++++ Texte de référence

LE MONDE | 04.10.2013 à 12h05 • Mis à jour le 04.10.2013 à 12h06 |Par Alexandra Geneste (New York, Nations unies, correspondance) et Cyril Bensimon
Nous sommes les seuls à nous soucier du sort de la Centrafrique..." Cet amer constat revient régulièrement dans la bouche de diplomates français au siège de l'ONU, à New York. Car la crise sécuritaire, humanitaire et politique que traverse la République centrafricaine (RCA) depuis la prise du pouvoir par la coalition rebelle Séléka, en mars, n'émeut pas outre-mesure les 14 partenaires de la France au Conseil de sécurité.
"Victimes de leur succès au Mali, les Français sont poliment encouragés à régler seuls les problèmes de leur ancienne colonie", souligne une source diplomatique. Une semaine après le cri d'alerte lancé par François Hollande lors de l'Assemblée générale des Nations unies, la France a déposé un projet de résolution visant notamment à renforcer la force panafricaine présente en RCA pour aider le gouvernement transitoire à rétablir l'ordre.
Le texte, examiné pour la première fois jeudi 3 octobre, par le Conseil de sécurité au niveau des experts, "n'a pas été remis en cause sur le fond", assure-t-on côté français. La première résolution substantielle jamais présentée sur la Centrafrique n'a aucune raison de déclencher de houleux débats. Elle se veut avant tout porteuse d'un soutien aux efforts de l'Union africaine (UA) pour sécuriser le pays."L'idée est celle d'une appropriation africaine du dossier avec un rôle d'appui de l'ONU", explique une source proche du dossier.

++++++++
++++ Extrait de données

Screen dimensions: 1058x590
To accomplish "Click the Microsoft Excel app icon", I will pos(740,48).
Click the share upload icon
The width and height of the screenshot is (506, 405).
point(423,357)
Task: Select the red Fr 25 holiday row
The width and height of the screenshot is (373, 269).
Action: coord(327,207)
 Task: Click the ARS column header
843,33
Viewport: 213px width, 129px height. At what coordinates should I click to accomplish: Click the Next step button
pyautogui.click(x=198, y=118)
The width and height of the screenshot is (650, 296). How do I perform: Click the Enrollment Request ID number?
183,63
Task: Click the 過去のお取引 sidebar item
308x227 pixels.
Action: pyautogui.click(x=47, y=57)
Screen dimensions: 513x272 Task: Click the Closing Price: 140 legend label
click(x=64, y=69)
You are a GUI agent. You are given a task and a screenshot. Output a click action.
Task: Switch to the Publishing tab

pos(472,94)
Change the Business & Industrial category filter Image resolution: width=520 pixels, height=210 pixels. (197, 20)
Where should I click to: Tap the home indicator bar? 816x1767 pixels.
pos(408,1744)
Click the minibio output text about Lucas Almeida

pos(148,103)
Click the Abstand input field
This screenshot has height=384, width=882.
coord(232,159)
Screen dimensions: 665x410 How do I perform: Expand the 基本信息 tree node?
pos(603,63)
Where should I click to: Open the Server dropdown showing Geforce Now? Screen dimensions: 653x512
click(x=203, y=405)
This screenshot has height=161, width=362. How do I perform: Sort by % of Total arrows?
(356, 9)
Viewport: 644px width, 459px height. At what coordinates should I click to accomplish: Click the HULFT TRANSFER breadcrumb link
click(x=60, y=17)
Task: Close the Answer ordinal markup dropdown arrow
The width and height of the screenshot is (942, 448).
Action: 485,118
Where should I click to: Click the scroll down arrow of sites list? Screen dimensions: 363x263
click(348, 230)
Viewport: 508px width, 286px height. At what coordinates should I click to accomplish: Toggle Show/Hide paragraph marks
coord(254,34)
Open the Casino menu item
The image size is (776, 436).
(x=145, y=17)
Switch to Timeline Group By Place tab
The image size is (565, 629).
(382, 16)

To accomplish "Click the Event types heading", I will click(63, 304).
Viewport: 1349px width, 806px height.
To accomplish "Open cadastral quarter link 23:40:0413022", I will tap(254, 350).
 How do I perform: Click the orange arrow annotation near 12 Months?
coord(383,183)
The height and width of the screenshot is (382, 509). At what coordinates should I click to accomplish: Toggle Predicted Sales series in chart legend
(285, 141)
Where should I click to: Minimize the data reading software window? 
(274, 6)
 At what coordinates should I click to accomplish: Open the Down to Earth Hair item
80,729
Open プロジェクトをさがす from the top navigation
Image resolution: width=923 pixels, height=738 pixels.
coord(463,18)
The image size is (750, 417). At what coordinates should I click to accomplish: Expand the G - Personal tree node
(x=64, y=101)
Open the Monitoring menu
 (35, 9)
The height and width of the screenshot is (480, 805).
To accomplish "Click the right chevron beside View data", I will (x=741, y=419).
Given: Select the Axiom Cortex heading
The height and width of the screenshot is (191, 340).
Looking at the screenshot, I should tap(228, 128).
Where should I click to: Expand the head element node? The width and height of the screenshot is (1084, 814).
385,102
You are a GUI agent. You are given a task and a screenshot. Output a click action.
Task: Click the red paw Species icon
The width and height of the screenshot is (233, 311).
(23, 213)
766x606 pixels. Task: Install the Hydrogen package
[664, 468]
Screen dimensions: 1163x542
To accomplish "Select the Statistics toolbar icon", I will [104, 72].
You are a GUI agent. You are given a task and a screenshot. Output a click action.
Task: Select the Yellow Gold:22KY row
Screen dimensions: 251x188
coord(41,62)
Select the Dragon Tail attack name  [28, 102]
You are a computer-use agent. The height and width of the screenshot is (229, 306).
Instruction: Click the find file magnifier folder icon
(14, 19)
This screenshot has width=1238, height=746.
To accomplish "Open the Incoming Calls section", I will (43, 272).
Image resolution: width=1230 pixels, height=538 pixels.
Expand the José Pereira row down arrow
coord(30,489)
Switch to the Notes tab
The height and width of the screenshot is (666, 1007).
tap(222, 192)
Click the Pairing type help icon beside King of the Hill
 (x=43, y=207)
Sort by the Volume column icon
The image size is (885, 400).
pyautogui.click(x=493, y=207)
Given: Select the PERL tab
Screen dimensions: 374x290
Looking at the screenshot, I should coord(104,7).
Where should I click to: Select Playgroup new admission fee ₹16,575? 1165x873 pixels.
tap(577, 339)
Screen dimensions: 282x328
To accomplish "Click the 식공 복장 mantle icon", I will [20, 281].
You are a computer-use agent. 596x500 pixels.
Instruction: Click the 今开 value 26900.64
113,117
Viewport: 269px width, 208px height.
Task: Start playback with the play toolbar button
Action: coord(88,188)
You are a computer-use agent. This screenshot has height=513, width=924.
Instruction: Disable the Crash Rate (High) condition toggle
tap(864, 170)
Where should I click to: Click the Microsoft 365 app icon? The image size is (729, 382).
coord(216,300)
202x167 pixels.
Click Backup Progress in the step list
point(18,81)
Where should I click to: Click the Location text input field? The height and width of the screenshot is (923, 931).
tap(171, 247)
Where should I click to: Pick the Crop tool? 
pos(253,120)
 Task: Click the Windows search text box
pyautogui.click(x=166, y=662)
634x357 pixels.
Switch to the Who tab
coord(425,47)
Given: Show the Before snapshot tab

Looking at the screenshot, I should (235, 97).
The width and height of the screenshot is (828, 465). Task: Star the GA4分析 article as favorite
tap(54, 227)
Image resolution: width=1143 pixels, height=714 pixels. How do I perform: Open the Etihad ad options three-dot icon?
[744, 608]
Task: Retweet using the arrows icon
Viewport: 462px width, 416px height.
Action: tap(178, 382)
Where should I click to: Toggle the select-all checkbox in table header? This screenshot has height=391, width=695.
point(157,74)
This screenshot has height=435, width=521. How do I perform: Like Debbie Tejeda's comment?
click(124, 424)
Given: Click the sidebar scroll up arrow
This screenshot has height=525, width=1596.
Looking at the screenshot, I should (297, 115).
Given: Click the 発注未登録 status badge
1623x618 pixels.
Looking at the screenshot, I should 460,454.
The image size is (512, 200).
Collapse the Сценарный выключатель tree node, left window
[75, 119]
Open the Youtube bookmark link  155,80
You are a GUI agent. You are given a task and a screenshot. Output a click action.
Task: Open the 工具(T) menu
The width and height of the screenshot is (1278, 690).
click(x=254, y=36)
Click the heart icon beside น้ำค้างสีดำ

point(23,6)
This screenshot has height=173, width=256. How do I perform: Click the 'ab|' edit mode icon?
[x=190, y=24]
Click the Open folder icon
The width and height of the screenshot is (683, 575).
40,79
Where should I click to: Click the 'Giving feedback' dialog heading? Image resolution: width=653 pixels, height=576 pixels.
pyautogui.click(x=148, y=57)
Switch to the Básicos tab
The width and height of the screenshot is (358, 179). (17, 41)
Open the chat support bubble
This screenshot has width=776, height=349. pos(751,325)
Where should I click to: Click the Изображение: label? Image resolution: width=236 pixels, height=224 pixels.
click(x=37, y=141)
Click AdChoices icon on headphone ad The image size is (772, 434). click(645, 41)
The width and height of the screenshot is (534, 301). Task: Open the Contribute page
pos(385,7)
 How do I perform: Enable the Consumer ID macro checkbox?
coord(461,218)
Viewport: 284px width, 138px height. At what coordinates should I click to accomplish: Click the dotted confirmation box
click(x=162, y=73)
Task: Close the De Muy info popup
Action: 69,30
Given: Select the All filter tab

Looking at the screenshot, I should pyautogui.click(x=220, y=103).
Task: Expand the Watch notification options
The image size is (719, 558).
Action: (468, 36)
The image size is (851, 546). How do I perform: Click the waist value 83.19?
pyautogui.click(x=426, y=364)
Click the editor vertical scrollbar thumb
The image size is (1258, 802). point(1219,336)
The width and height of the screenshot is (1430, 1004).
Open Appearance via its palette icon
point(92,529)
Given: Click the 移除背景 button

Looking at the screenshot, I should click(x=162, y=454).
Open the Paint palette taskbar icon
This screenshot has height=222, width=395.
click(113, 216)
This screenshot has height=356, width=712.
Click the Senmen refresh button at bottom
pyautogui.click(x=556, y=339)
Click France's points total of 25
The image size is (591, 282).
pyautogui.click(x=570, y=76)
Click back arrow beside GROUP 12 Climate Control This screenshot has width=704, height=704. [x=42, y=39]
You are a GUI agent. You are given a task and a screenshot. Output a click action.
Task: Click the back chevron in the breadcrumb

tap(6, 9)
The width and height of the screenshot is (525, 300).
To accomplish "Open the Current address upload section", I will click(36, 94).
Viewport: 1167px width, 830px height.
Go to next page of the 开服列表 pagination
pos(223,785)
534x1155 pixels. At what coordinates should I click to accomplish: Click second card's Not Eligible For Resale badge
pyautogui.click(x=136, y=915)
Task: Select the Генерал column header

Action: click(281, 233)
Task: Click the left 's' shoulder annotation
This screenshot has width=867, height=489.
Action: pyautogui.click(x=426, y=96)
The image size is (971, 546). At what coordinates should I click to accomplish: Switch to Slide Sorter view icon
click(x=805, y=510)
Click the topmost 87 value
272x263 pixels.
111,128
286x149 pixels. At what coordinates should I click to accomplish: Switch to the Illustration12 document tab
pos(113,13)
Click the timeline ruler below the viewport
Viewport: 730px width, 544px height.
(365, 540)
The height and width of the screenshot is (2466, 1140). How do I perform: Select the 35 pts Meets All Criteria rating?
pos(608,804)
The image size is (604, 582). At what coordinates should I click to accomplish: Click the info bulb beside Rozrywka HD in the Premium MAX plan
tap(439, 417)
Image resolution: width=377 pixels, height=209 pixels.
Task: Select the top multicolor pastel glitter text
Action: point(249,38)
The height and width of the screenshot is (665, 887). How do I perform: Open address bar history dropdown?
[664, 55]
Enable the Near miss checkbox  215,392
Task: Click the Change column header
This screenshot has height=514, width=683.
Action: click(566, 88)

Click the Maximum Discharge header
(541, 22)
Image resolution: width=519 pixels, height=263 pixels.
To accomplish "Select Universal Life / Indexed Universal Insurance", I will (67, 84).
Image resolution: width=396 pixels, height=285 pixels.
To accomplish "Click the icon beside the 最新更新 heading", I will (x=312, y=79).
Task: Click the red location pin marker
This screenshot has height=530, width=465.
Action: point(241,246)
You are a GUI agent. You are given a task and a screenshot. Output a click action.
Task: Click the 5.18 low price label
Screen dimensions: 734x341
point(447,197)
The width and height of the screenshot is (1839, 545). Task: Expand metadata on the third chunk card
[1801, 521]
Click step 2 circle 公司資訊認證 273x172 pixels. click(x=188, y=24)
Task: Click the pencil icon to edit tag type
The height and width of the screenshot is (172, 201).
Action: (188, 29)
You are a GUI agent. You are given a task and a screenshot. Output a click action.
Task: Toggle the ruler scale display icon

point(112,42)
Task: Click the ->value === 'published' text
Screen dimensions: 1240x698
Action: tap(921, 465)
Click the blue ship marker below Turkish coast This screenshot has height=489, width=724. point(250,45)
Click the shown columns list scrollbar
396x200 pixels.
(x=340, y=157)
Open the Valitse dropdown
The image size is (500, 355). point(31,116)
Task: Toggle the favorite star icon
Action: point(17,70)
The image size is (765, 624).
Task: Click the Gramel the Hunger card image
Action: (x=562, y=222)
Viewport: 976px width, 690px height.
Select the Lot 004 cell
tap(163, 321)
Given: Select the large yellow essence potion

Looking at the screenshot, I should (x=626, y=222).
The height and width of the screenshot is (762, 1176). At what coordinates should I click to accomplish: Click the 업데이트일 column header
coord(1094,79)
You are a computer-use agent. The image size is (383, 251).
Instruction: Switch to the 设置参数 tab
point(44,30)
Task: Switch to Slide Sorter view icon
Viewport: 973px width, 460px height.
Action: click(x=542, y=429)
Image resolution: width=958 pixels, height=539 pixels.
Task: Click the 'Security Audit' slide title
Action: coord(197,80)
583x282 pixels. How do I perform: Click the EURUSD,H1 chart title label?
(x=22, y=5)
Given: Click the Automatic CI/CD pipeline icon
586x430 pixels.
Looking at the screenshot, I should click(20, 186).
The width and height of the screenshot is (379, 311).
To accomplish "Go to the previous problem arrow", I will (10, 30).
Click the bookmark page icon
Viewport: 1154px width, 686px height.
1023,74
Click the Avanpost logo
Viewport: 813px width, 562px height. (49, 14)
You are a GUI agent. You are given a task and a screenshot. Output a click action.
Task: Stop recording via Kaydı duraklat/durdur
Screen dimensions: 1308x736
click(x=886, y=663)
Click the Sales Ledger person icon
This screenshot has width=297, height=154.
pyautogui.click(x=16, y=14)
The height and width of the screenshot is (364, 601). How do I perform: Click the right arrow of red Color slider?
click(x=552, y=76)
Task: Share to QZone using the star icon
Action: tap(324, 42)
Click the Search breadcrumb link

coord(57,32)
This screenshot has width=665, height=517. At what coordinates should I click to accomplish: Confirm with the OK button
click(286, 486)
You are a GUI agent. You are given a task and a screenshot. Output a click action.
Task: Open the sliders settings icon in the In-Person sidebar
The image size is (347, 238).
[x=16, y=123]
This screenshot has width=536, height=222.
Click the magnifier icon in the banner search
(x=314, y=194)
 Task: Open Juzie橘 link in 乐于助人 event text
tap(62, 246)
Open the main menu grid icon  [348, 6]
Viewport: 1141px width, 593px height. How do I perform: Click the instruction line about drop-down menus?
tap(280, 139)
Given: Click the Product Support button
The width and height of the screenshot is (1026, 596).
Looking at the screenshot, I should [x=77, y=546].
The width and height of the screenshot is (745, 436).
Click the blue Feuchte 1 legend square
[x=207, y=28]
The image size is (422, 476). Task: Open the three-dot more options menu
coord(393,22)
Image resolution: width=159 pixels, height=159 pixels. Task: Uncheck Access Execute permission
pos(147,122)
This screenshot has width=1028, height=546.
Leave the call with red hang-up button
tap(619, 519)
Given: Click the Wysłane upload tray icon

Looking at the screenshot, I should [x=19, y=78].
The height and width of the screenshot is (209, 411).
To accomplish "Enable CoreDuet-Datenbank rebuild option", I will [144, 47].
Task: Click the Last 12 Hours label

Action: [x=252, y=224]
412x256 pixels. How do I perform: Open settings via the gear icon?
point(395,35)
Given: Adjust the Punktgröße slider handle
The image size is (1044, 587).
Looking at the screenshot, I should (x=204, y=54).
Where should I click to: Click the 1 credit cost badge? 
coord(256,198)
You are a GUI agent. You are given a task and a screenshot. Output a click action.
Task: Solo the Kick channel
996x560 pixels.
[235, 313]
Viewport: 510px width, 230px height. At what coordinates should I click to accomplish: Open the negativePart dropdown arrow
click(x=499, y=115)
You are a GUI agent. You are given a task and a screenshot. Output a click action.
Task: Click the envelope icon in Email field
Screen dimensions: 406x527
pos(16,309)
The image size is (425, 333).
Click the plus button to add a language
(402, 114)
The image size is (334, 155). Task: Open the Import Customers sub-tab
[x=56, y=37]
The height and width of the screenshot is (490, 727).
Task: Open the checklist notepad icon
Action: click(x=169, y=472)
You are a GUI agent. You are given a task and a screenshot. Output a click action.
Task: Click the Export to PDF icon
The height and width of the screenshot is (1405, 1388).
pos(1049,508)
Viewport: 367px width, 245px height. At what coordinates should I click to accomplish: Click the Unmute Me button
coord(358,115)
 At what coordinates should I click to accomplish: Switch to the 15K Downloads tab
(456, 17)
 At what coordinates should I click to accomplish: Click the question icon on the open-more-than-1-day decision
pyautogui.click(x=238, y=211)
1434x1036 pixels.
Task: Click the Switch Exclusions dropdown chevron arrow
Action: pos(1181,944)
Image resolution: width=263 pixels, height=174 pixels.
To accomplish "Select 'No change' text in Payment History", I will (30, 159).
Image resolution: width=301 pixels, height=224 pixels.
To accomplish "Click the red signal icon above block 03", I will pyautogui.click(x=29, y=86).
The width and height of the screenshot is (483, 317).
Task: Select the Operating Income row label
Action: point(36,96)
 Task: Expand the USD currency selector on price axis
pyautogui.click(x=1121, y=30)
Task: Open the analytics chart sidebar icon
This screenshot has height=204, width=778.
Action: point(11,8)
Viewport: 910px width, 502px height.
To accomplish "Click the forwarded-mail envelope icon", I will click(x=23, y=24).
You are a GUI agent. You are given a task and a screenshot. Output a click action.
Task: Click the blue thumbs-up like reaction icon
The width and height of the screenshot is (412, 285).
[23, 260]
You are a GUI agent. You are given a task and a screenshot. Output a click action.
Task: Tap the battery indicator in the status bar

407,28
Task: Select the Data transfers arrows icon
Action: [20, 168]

++++++++

-- Consignes de travail --
1 > Selon l'article sur la Centrafrique, à quelle date le projet de résolution français a-t-il été examiné pour la première fois par le Conseil de sécurité ?
2 > Reprenez mot pour mot le passage de l'article sur la Centrafrique qui va de « LE MONDE | 04.10.2013 » à « Conseil de sécurité. ».

-- Réponses attendues --
1 > Le jeudi 3 octobre, au niveau des experts.

2 >
LE MONDE | 04.10.2013 à 12h05 • Mis à jour le 04.10.2013 à 12h06 |Par Alexandra Geneste (New York, Nations unies, correspondance) et Cyril Bensimon
Nous sommes les seuls à nous soucier du sort de la Centrafrique..." Cet amer constat revient régulièrement dans la bouche de diplomates français au siège de l'ONU, à New York. Car la crise sécuritaire, humanitaire et politique que traverse la République centrafricaine (RCA) depuis la prise du pouvoir par la coalition rebelle Séléka, en mars, n'émeut pas outre-mesure les 14 partenaires de la France au Conseil de sécurité.